To do — Your copy should repeat each record below exactly and contain no images.

Input —
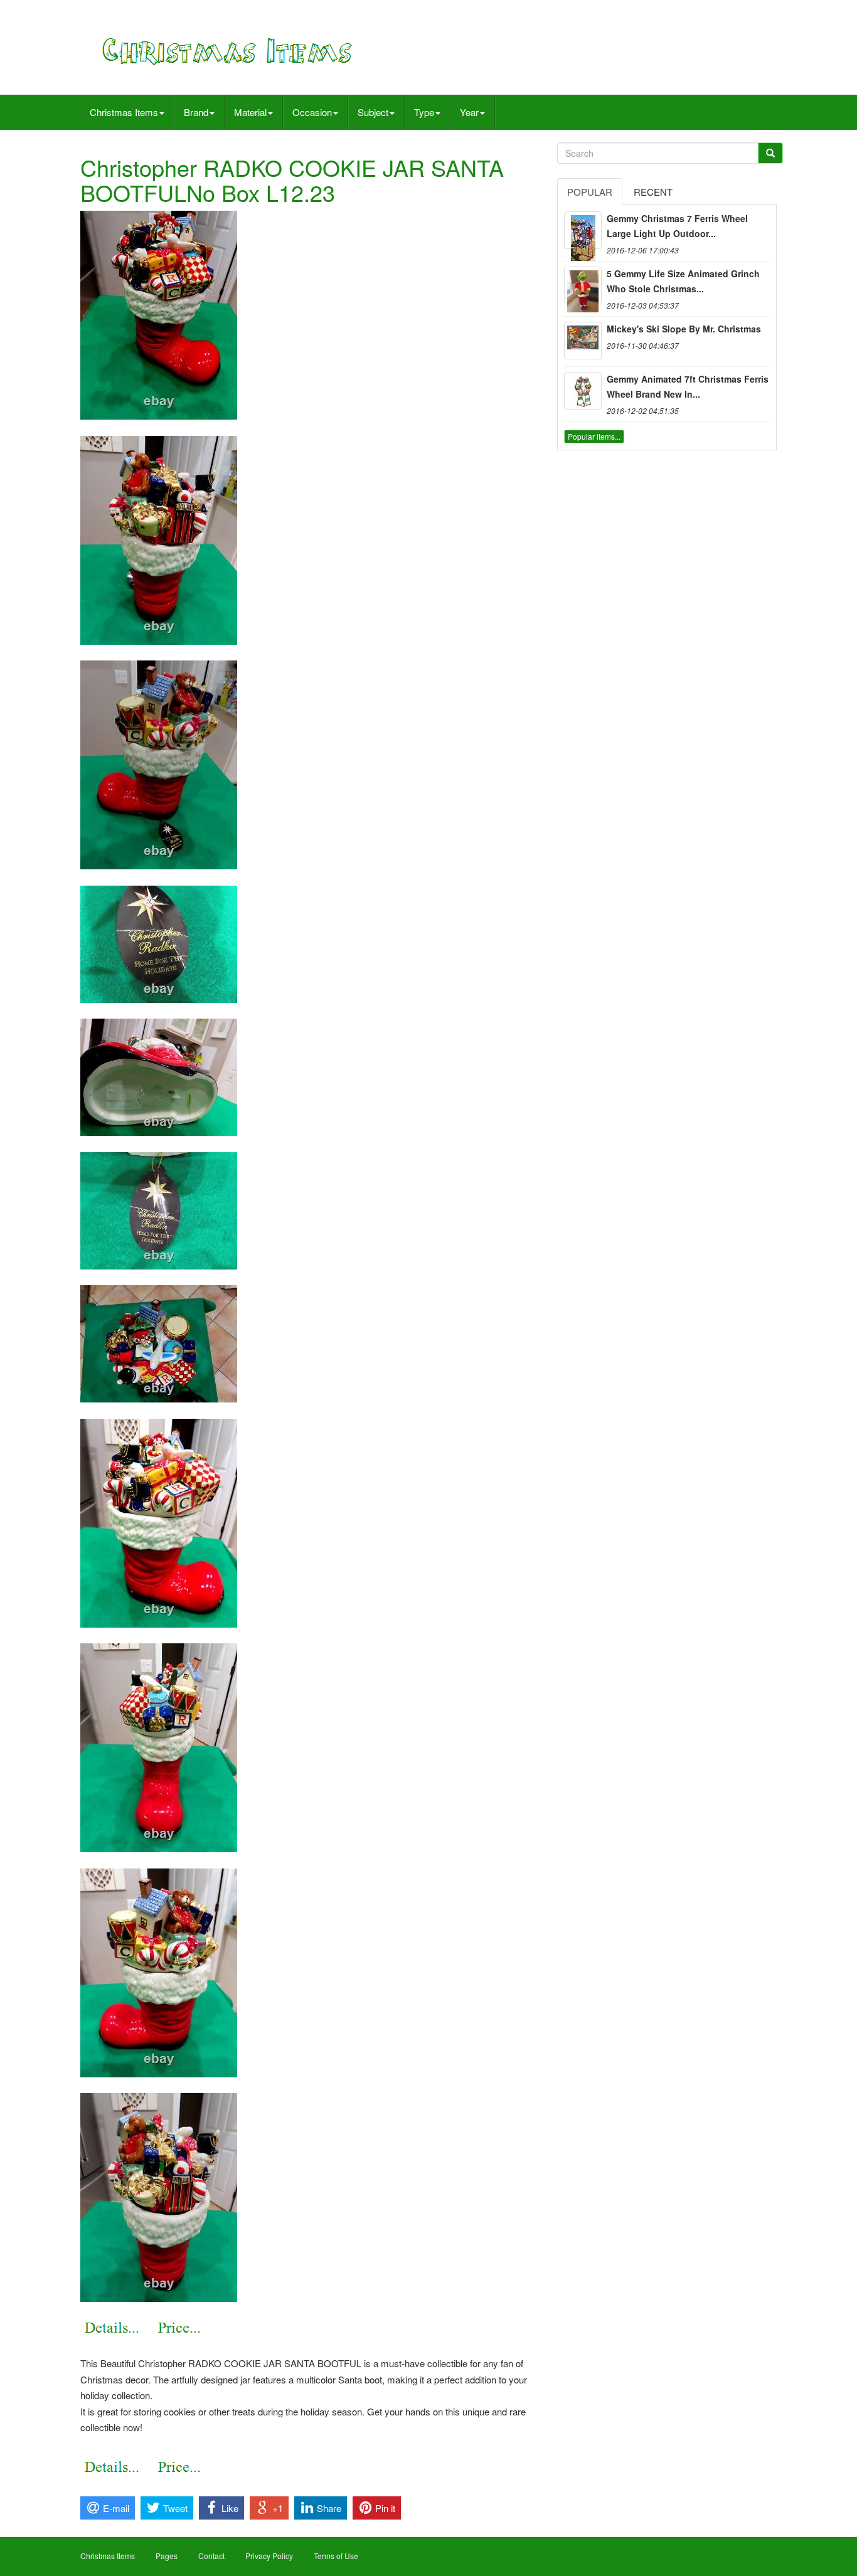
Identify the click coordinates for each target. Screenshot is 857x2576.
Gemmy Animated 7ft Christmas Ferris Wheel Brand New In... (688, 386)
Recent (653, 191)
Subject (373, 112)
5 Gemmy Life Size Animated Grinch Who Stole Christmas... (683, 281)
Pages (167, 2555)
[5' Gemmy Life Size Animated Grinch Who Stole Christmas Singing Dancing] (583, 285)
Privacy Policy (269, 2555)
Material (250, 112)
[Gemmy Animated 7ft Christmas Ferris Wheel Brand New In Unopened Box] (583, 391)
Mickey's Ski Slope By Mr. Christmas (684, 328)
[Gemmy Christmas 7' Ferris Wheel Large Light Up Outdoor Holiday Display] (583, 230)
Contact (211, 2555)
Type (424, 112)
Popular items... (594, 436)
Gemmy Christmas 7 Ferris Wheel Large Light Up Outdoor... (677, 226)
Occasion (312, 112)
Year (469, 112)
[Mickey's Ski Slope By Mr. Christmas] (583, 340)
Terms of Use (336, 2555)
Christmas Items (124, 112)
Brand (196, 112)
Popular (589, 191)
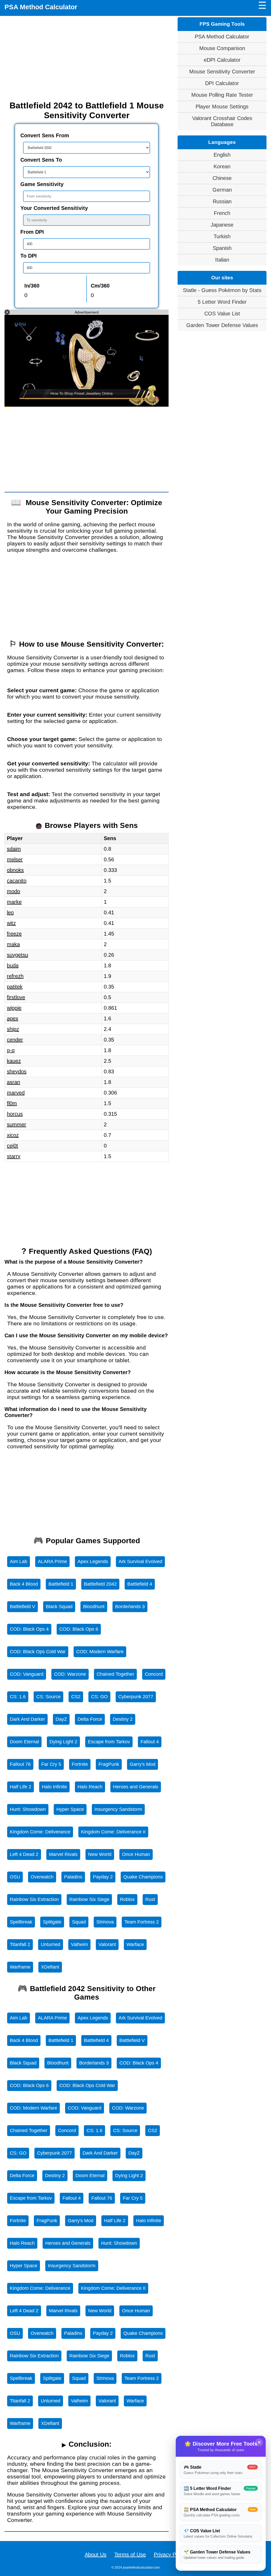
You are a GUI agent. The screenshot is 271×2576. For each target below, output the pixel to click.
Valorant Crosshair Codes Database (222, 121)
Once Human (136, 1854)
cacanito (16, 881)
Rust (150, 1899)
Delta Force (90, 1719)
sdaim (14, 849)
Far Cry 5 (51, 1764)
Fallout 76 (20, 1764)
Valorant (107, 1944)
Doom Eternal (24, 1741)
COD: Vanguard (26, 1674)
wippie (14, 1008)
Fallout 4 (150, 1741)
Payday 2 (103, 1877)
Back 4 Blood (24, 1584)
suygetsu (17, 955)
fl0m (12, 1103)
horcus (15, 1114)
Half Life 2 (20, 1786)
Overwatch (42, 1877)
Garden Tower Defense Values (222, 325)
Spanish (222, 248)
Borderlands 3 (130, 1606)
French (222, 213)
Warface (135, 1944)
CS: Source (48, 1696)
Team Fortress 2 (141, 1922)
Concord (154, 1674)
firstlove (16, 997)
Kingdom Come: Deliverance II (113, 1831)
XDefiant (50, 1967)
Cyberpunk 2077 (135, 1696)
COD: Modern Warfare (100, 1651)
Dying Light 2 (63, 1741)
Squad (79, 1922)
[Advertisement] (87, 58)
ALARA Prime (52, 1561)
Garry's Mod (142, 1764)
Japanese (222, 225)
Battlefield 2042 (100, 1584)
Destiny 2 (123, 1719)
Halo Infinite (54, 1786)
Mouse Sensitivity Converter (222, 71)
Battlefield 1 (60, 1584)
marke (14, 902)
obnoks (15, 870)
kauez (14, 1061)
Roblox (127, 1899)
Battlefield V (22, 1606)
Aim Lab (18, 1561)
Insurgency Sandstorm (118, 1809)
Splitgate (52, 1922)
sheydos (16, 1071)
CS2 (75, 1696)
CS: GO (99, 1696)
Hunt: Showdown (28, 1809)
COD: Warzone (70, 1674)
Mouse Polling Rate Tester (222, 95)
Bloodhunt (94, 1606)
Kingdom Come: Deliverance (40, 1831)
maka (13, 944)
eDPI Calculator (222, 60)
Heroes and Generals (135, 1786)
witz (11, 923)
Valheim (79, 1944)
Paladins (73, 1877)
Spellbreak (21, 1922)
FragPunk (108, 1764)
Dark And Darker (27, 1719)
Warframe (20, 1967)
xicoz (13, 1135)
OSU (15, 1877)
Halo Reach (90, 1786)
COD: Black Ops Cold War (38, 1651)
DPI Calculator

Response for this exercise —
Identify the click coordinates for each target. Screenshot is 857x2576.
Gemmy Animated 7ft Christmas Ferris Wheel Brand New In... (688, 386)
Recent (653, 191)
Subject (373, 112)
5 Gemmy Life Size Animated Grinch Who Stole Christmas... (683, 281)
Pages (167, 2555)
[5' Gemmy Life Size Animated Grinch Who Stole Christmas Singing Dancing] (583, 285)
Privacy Policy (269, 2555)
Material (250, 112)
[Gemmy Animated 7ft Christmas Ferris Wheel Brand New In Unopened Box] (583, 391)
Mickey's Ski Slope By Mr. Christmas (684, 328)
[Gemmy Christmas 7' Ferris Wheel Large Light Up Outdoor Holiday Display] (583, 230)
Contact (211, 2555)
Type (424, 112)
Popular items... (594, 436)
Gemmy Christmas 7 Ferris Wheel Large Light Up Outdoor... (677, 226)
Occasion (312, 112)
Year (469, 112)
[Mickey's Ski Slope By Mr. Christmas] (583, 340)
Terms of Use (336, 2555)
Christmas Items (124, 112)
Brand (196, 112)
Popular (589, 191)
You are a GUI agent. The screenshot is 271×2576. For each target below, output the pixel to click.
Valorant Crosshair Codes Database (222, 121)
Once Human (136, 1854)
cacanito (16, 881)
Rust (150, 1899)
Delta Force (90, 1719)
sdaim (14, 849)
Far Cry 5 (51, 1764)
Fallout 76 (20, 1764)
Valorant (107, 1944)
Doom Eternal (24, 1741)
COD: Vanguard (26, 1674)
wippie (14, 1008)
Fallout 4 (150, 1741)
Payday 2 (103, 1877)
Back 4 Blood (24, 1584)
suygetsu (17, 955)
fl0m (12, 1103)
horcus (15, 1114)
Half Life 2 (20, 1786)
Overwatch (42, 1877)
Garden Tower Defense Values (222, 325)
Spanish (222, 248)
Borderlands 3 (130, 1606)
French (222, 213)
Warface (135, 1944)
CS: Source (48, 1696)
Team Fortress 2 (141, 1922)
Concord (154, 1674)
firstlove (16, 997)
Kingdom Come: Deliverance II (113, 1831)
XDefiant (50, 1967)
Cyberpunk 2077 (135, 1696)
COD: Modern Warfare (100, 1651)
Dying Light 2 (63, 1741)
Squad (79, 1922)
[Advertisement] (87, 58)
ALARA Prime (52, 1561)
Garry's Mod (142, 1764)
Japanese (222, 225)
Battlefield 2042 (100, 1584)
Destiny 2 (123, 1719)
Halo Infinite (54, 1786)
Mouse Sensitivity Converter (222, 71)
Battlefield 1 (60, 1584)
marke (14, 902)
obnoks (15, 870)
kauez (14, 1061)
Roblox (127, 1899)
Battlefield V (22, 1606)
Aim Lab (18, 1561)
Insurgency Sandstorm (118, 1809)
Splitgate (52, 1922)
sheydos (16, 1071)
CS2 (75, 1696)
CS: GO (99, 1696)
Hunt: Showdown (28, 1809)
COD: Warzone (70, 1674)
Mouse Polling Rate Tester (222, 95)
Bloodhunt (94, 1606)
Kingdom Come: Deliverance (40, 1831)
maka (13, 944)
eDPI Calculator (222, 60)
Heroes and Generals (135, 1786)
witz (11, 923)
Valheim (79, 1944)
Paladins (73, 1877)
Spellbreak (21, 1922)
FragPunk (108, 1764)
Dark And Darker (27, 1719)
Warframe (20, 1967)
xicoz (13, 1135)
OSU (15, 1877)
Halo Reach (90, 1786)
COD: Black Ops Cold War (38, 1651)
DPI Calculator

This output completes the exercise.